[Items from a data source]

---------------

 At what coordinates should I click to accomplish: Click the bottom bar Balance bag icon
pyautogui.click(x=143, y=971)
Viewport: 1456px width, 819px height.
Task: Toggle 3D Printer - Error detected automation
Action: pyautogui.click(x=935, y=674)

---------------

→ **Task prompt**: Copy the lines above word for word, leaving nothing out.

→ **Solution for this task**:
 At what coordinates should I click to accomplish: Click the bottom bar Balance bag icon
pyautogui.click(x=143, y=971)
Viewport: 1456px width, 819px height.
Task: Toggle 3D Printer - Error detected automation
Action: pyautogui.click(x=935, y=674)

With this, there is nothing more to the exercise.